Until they become fully autonomous, surgical robots will only be as good as their human operators. Training for all surgeons, nurses, bedside assistants, and other surgical team members is critical to ensuring optimal patient outcomes. Thus, many manufacturers ask surgical staff to undergo instruction and demonstrations on how to set up, handle, and operate their systems. Such training can span several days and often includes simulations, scenario role-playing, and hands-on time with the robot. But what should a robot manufacturer do when asked by healthcare providers to modify its training curriculum and change certain important elements like course length, course content, or attendee roles and numbers?
Because certain training modifications may reduce overall program effectiveness, manufacturers should strongly consider obtaining a waiver from the requesting institution. The waiver should make clear that the robot likely functions differently than other available systems, and experience on another company’s robot does not necessarily transfer over.
The waiver should also note that the robot manufacturer has not validated the effectiveness of the requested modifications. Thus, such changes may ultimately lead to participants receiving less training than envisioned in the manufacturer’s original training curriculum.

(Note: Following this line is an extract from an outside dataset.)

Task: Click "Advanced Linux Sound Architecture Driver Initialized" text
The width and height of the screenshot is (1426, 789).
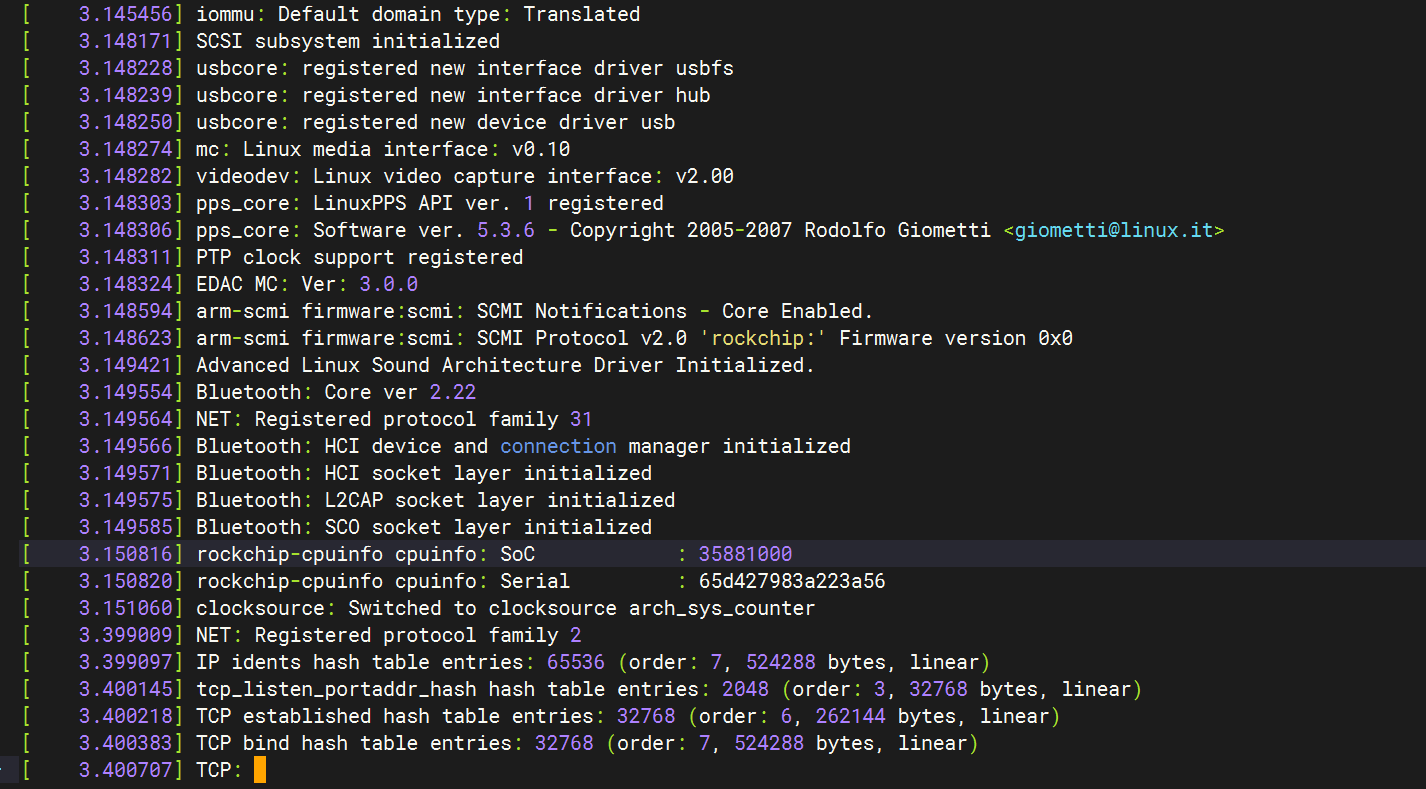Action: [505, 365]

Finally, the waiver should conclude with language stating that the requesting institution is solely responsible for ensuring that the course attendees receive adequate training, and that the robot manufacturer does not have to provide any supplemental training. It should also specify that the requesting institution assumes all risks and liabilities stemming from the proposed training curriculum modifications.
Though such a waiver does not necessarily guarantee the robot manufacturer will not be roped into a lawsuit in the event of a mishap, it may help mitigate liability. Any such mitigation is desirable, particularly in the world of mass tort litigation.